Implications for Future Technology Regulation
The cellphone radiation study and accompanying policy changes could influence how federal agencies approach regulation of emerging wireless technologies, including 5G networks, WiFi 6E, and future communications systems. Kennedy has specifically questioned 5G safety, calling it "a major concern" despite industry assertions that 5G equipment operates at radiofrequency levels similar to earlier technologies and well below exposure limits established by the Federal Communications Commission.
Telecommunications industry representatives have expressed concern that government messaging questioning cellphone safety could undermine public confidence in wireless technologies and potentially complicate deployment of next-generation networks that require denser infrastructure. They emphasized that current exposure limits established by the FCC include substantial safety margins and that devices must demonstrate compliance with these limits before receiving authorization for sale in the United States.

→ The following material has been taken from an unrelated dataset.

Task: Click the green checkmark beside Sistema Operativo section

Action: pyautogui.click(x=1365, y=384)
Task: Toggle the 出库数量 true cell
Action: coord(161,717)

The debate over cellphone radiation illustrates broader tensions in how government should handle scientific uncertainty and communicate about potential risks when expert consensus finds no clear evidence of harm but acknowledges that absolute proof of safety is impossible. Critics of Kennedy's approach argue that elevating speculative concerns without proportionate evidence sets dangerous precedents for technology regulation and public health communication.
What Americans Should Know About Cell Phone Use
Despite the new government study and changing federal messaging, mainstream scientific organizations continue to conclude that current evidence does not establish cellphone health risks at typical exposure levels. Americans who are concerned about potential risks can take simple precautions that reduce radiofrequency exposure without requiring abandonment of useful technologies.
Using hands-free options such as speakerphone, wired headsets, or Bluetooth earpieces keeps the phone itself away from the head, reducing RF exposure to the brain if such exposure proves harmful. Texting instead of calling similarly limits time the phone spends next to the head. For those who prefer holding phones while talking, shorter calls reduce total exposure time.
Parents concerned about children's cellphone use can limit time spent on devices, encourage use of hands-free options, and ensure phones are not kept immediately next to the body during sleep. However, experts emphasize that well-established concerns about children's phone use—such as impacts on sleep, mental health from social media, cyberbullying, and reduced physical activity—have far stronger evidence bases than speculative concerns about radiation exposure.
The HHS study is expected to take months or potentially years to complete, with findings unlikely to provide definitive answers to questions about very long-term or low-level exposure effects. As research continues, Americans can make informed choices about technology use based on individual circumstances and risk tolerance, while recognizing that current scientific evidence does not support major health concerns from typical cellphone use.